2) use `df.to_csv(file_path, index=False)` to save the final version of the dataframe into the google drive. Change the name of the file in the path to any desired name.


In [None]:
# Define file path in Google Drive
file_path = '/content/drive/MyDrive/Lehman College Spring 2025/MAT 301/datasets/nfl_final_version.csv'

# Save DataFrame to CSV
nfl_suspension_df_sorted.to_csv(file_path, index=False)

print("File saved to Google Drive:", file_path)

## 4.  Measures of Central Tendency

**Packages Needed**  
- **NumPy**: A fundamental Python package for scientific computing, providing efficient arrays and mathematical operations.   
- **SciPy (`scipy.stats`)**: Builds on NumPy, offering advanced statistical tools. In particular, `trim_mean` helps us handle outliers by trimming data.





### 4.1 Mean
- The **mean** (arithmetic average) of (n) numbers $(x_1, x_2, \ldots, x_n)$ is:
  $
  \text{Mean} = \frac{x_1 + x_2 + \dots + x_n}{n}
  $
- **Limitation**: The mean is sensitive to outliers.
  
**Example in Python (using Numpy):**
```python
df['column_name'].mean()
```
Lets calculate the overall mean games for our nfl dataframe:

In [None]:
games_mean = nfl_suspension_df_sorted['games'].mean().round(2)

print(f'the overall games mean is {games_mean}')

### 4.2 Median
- The **median** is the middle value when the data is in order.
  - If \(n\) (the number of data points) is **odd**, the median is the middle value.
  - If \(n\) is **even**, the median is the average of the two middle values.
- **Advantage**: The median is more robust to outliers.

**Example in Python (using Pandas):**
```python
df['column_name'].median()
```
Lets calculate the overall median games for our nfl dataframe:

In [None]:
games_median = nfl_suspension_df_sorted['games'].median()

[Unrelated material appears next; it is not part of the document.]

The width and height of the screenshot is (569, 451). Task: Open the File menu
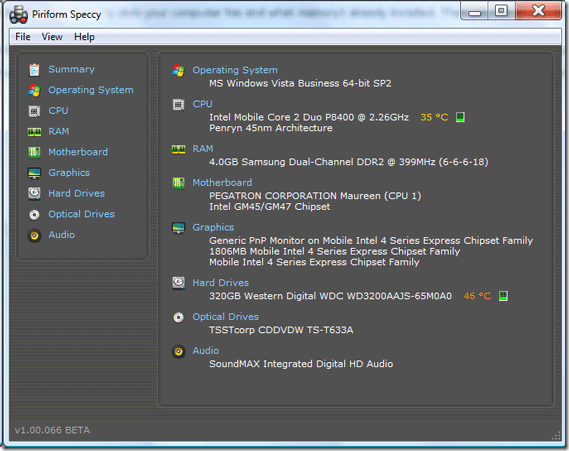[x=22, y=37]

print(f'the overall games median is {games_median}')


### 4.3 Mode
- The **mode** is the most frequently occurring value in the data.
- There can be more than one mode if multiple values tie for most frequent.
- Especially useful for **categorical** or **discrete** data.

**Example in Python (using Pandas):**
```python
df['column_name'].mode()
```

Lets calculate the overall mode games for our nfl dataframe:


In [None]:
games_mode = nfl_suspension_df_sorted['games'].mode()

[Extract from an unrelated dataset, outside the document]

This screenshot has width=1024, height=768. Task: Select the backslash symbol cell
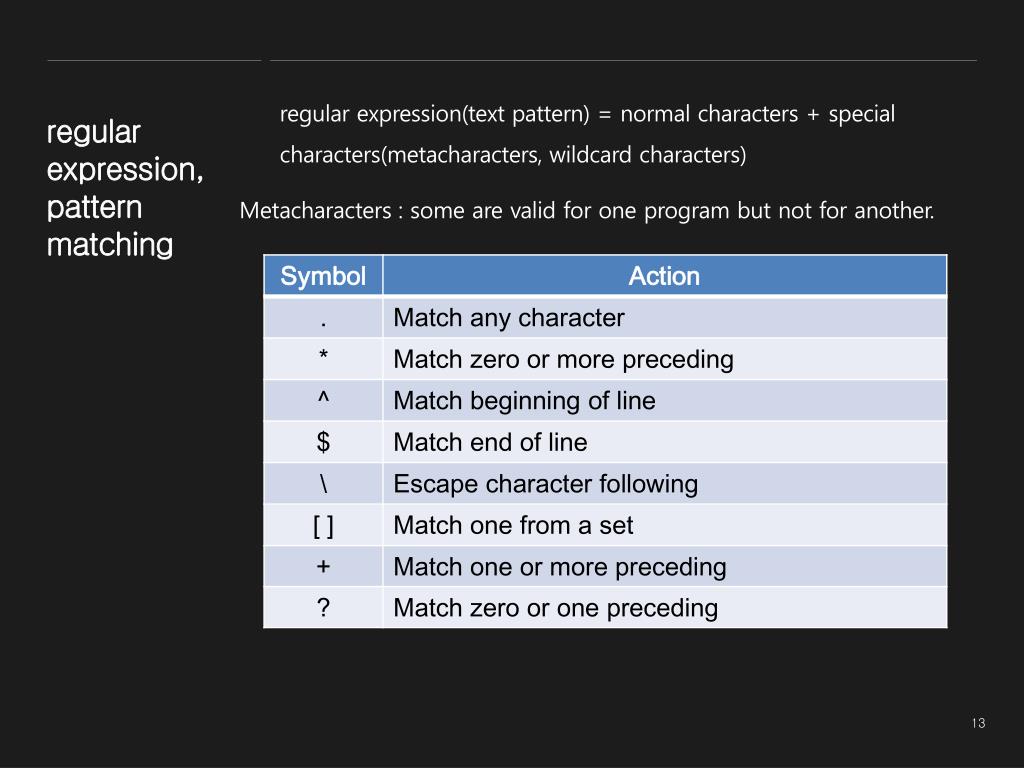(323, 484)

print(f'the overall games mode is: \n ')

display(games_mode)

### 4.4 Trimmed Mean
- A **trimmed mean** removes a certain percentage of the smallest and largest values before computing the average, helping reduce the impact of outliers.

A simple approach:
1. Sort your values.
2. Remove a fixed fraction (e.g., 10%) of the data from each end.
3. Compute the mean of the remaining data.

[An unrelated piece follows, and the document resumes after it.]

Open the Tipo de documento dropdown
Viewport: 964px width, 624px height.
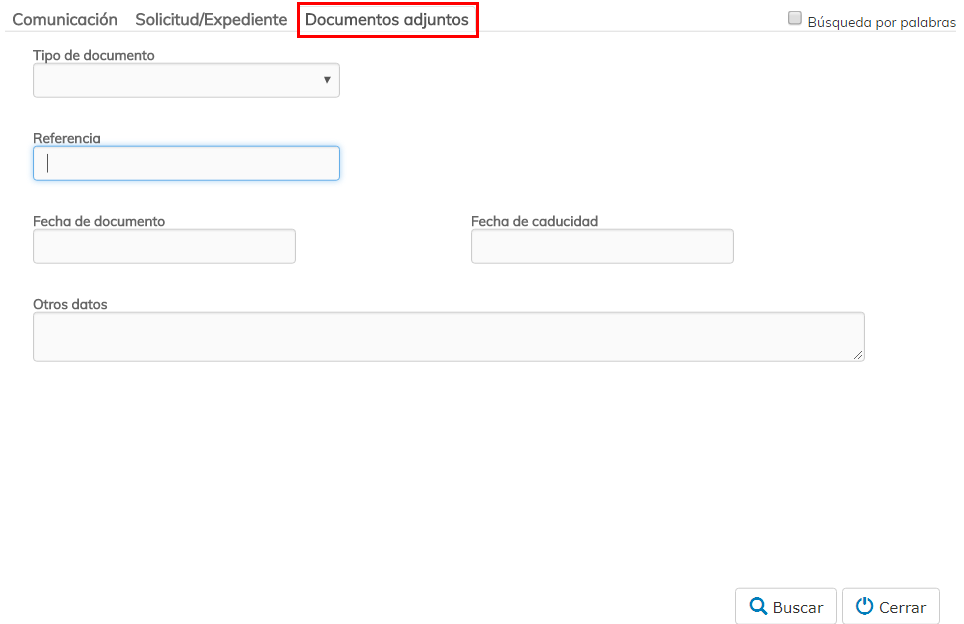186,80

**Example in Python (using `scipy.stats`):**
```python
from scipy.stats import trim_mean

trimmed = trim_mean(data_array, proportiontocut=0.1)  # Trim 10% from each tail
```

Lets calculate the 5% trimmed mean games for our nfl dataframe:

In [None]:
from scipy.stats import trim_mean

games_trim_mean = trim_mean(nfl_suspension_df_sorted['games'], proportiontocut=0.05).round(2)

print(f'the overall games trim mean is {games_trim_mean}')

Lets observe all the descriptive statistics together:

In [None]:
print("Descriptive Statistics for games column in the nfl suspension dataframe")

print(f"\nMean : {games_mean}\nMedian: {games_median}\nMode: {games_mode[0]}\nTrimmed Mean (5%): {games_trim_mean}")

## Discussion:

Which metric should we use, and what are the pros and cons of each option?

## 5. Summary and Key Takeaways
- **Data Wrangling**: Slicing, sorting, and grouping are fundamental to shaping your dataset to answer specific questions.
- **Central Tendency**: Mean, median, and mode each tell us different things about the "center" of data.
- **Outliers**: Trimmed mean can help reduce the effect of extreme outliers.
- **Choosing the Right Metric**: Always consider the data distribution and the presence of outliers when deciding which measure of central tendency to use.